Thornton isn't necessarily bearish on Roku. He is sticking to his hold rating on the company behind North America's leading video streaming operating system. He feels that consensus estimates for the third quarter that Roku will report next week are reasonable as market sentiment turns cautious. He appears to be reacting to the share price, just as he did over the summer when his targets were moving higher as Roku was rallying.
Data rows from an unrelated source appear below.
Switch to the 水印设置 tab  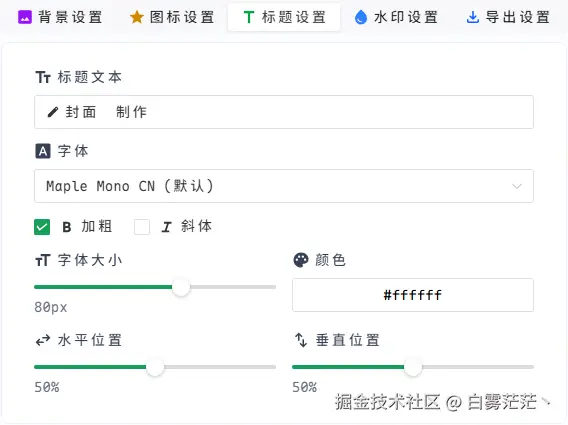396,17
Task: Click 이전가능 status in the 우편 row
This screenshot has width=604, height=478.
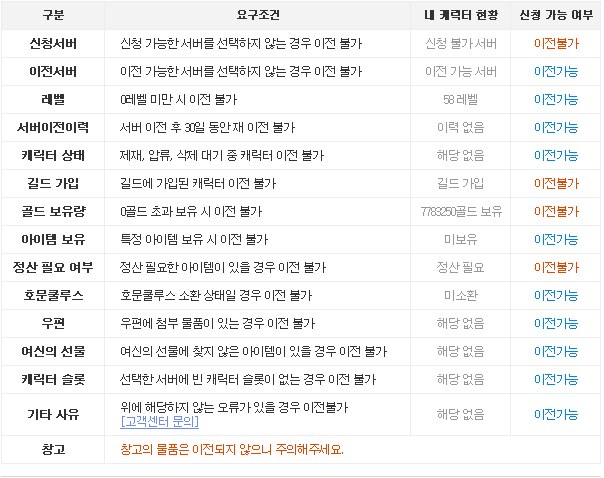Action: pos(556,324)
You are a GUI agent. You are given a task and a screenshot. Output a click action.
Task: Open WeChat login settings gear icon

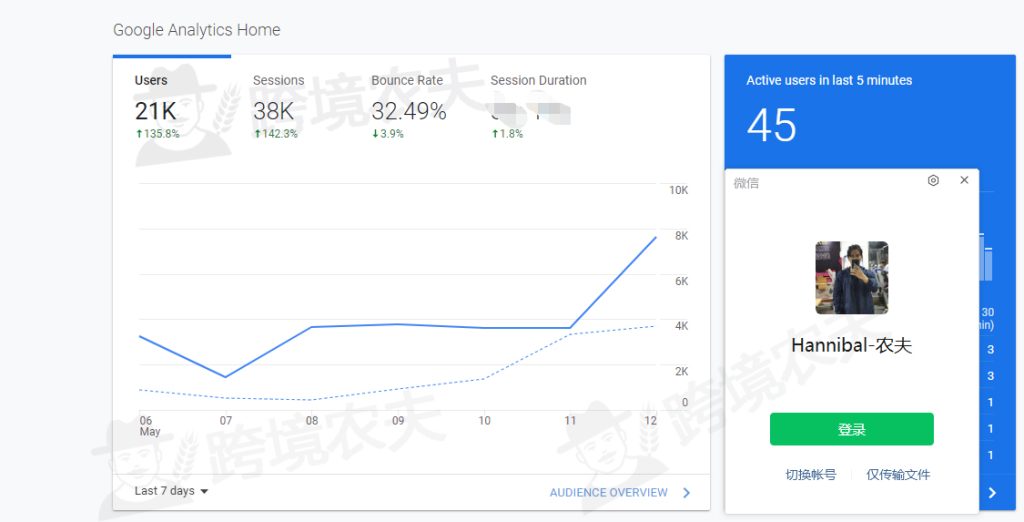(933, 181)
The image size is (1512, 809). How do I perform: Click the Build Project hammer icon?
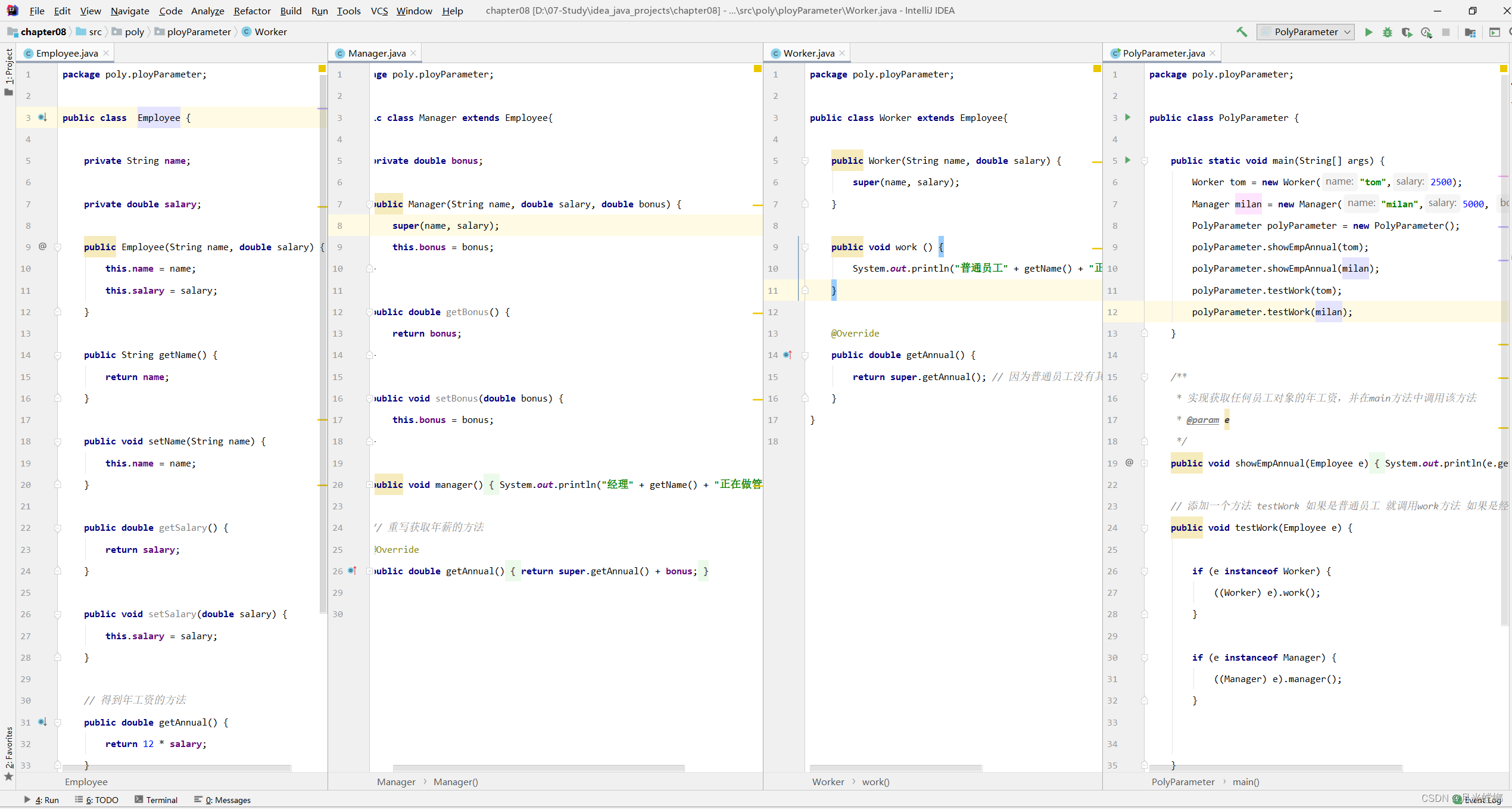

He's not alone at $70. A week ago Steven Cahall at Wells Fargo slashed his price target from $84 to $70. The analyst is also keeping a neutral equal-weight rating on the stock, but he struck a more concerned tone. Cahall warns that Roku could soften in the new quarter with weakening ad trends.   

Bears are hibernating

There are far worse places for Roku to be than $70. It represents 15% of upside from current levels, and it's a hearty 72% higher than where the stock was when the year began. However, it's still well below this summertime's peak when the shares approached $100 or the all-time high just north of $490 it hit two years ago. 

The bearish knocks on Roku are real. After a short-lived breakthrough into profitability, its financial update a week from Wednesday should be Roku's seventh consecutive quarterly deficit. The connected TV video advertising market hasn't been robust lately, leading to Roku's revenue failing to keep up with user growth and engagement levels. 

Friends gathering to watch a football game on TV.

Image source: Getty Images.

The good news is that the user count and usage itself are rising, up 16% and 21% respectively over the past year. Roku's audience of 73.5 million active accounts remains well ahead of the competition, making it a top draw for marketers wanting to reach viewers on streaming services that advertisers can no longer reach through legacy networks. When TV ads bounce back Roku should be a major beneficiary. 

Roku itself is also starting to move in the right direction. A return to actual profitability is still years away, but revenue is starting to grow again. The midpoint of its revenue growth guidance issued this summer for the third quarter is a modest 12%, but it would be the third straight report of accelerating year-over-year gains on the top line. 

It hasn't been exclusively a parade of analysts slashing their profit targets heading into next week's telltale report. Shweta Khajuria at Evercore added Roku to her firm's "Tactical Outperform" list. It's a near-term trading call, but it's encouraging to see a bullish move just before Roku's third-quarter results. Khajuria feels that the stock is attractively priced at $60 given the stock's recent underperformance despite consensus 2023 financial performance estimates inching higher.

You will also see the naysayers thinning out where it matters the most. Short interest is now at a 52-week low for Roku. Analysts and the market itself may have turned on Roku since its early August peak, but the folks putting their money to work by betting against the stock have eased up on Roku with fresh financials now just a handful of trading days away. Roku remains a promising leader among the digital streaming service stocks.